CDM – Executive Board
Four out of five stakeholders agreed that it is not clear what constitutes a technology that is “first- of-its-kind”. However, inputs from the stakeholders on: (i) the need for demonstration that the CDM helps to overcome the “first-of-its-kind” barrier; and (ii) should there be technologies that are automatically deemed “first-of-its-kind” or that are deemed never to be “first-of-its-kind”, were entirely diverse. This may follow the fact noted earlier that the majority of the stakeholders agreed that a “first-of-its-kind” project does not always face barriers due to “prevailing practice”. On the other hand, six out of nine stakeholders confirmed that there is a need for the “first-of-its- kind” concept in the Additionality Tool and Combined Tool. This opinion, when analysed together with the opinion that “prevailing practice” is not a barrier per se, may lead to the conclusion that the stakeholders opt for a simplified test of additionality. Such a simplified test is currently provided by the recently approved “Guidelines for the establishment of sector specific standardized baselines” (EB 62, annex 8). It is likely that the simplified additionality approach contained in these guidelines was not yet fully absorbed by the stakeholders at the time they responded to the call for public inputs.

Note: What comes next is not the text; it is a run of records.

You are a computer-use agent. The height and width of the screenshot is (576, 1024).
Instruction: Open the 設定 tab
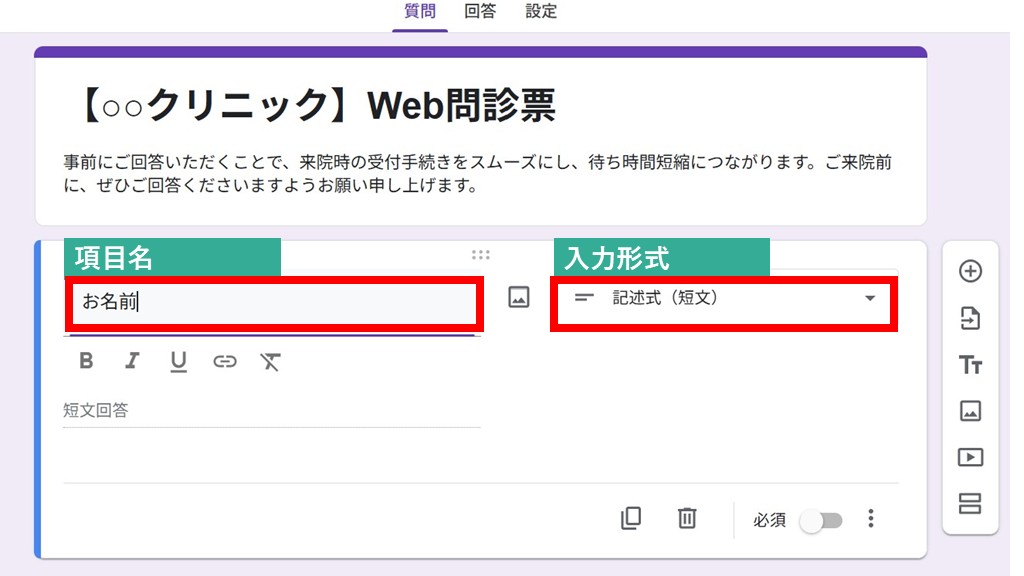click(541, 12)
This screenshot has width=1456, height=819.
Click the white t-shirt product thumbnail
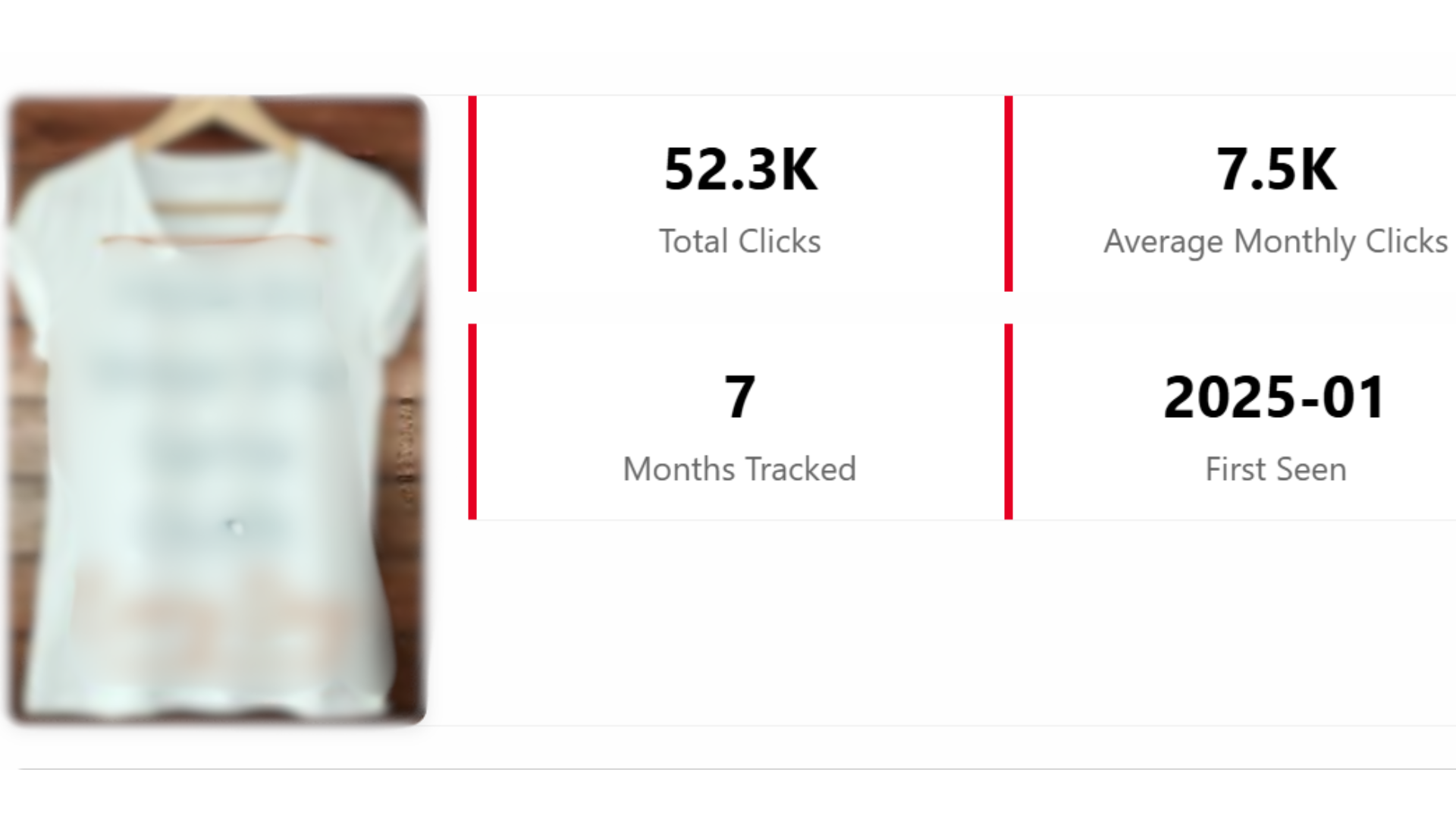pos(217,410)
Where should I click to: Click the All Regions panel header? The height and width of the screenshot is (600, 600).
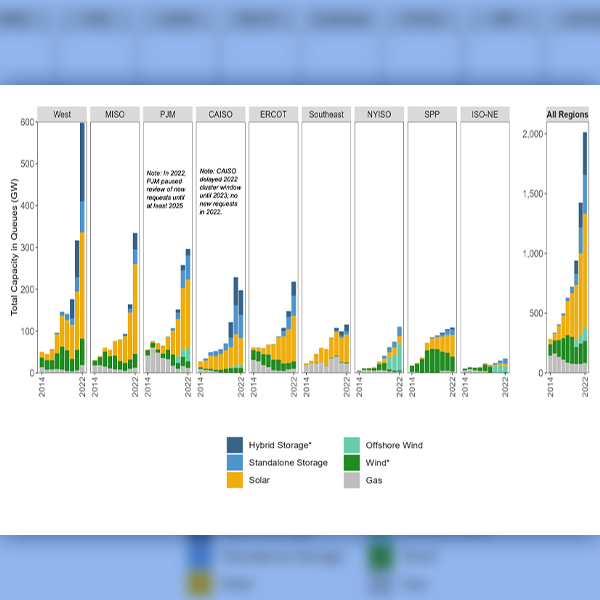point(566,114)
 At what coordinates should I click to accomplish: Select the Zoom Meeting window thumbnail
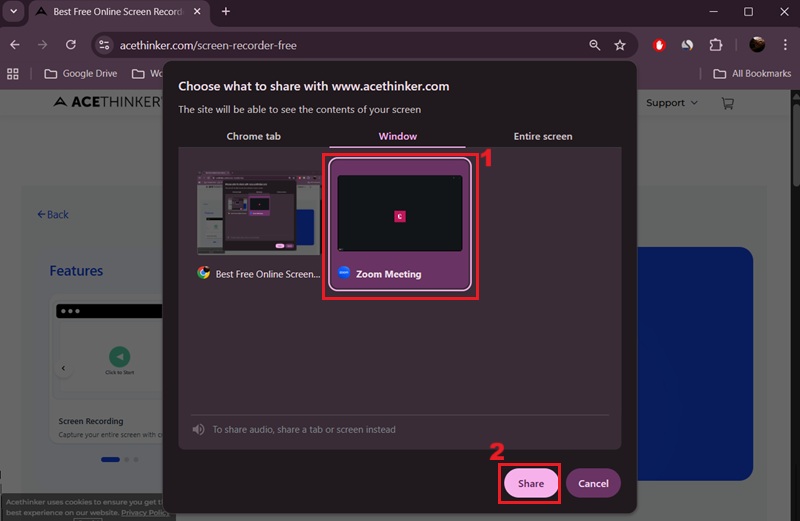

B. Common Practice
Nine out of ten stakeholders agreed that there is a need for a “common practice” (CP) concept. Opinions of the stakeholders were highly diverse as to whether the CP should be tested at the first or the last step. Two stakeholders responded that the location of the CP is irrelevant. Concluding, the stakeholders would like to continue with the “common practice” concept and they have no clear preferences as to whether the CP should be the first or the last step. Five stakeholders (all that responded to the question) agreed with the current approach to determine the CP. On the other hand, five out of six stakeholders expressed the view that there is a need to define better what constitutes a “similar activity”. Two out of three stakeholders expressed the view that there is no other alternative approach to determine the CP of an activity. Concluding, the stakeholders seem to wish to keep the current approach, possibly with some revision. The above-mentioned possible revision should not aim to include a list of activities that are exempt from the CP concept (three out of four stakeholders) and it should not change the rule that CDM projects are excluded from the CP test.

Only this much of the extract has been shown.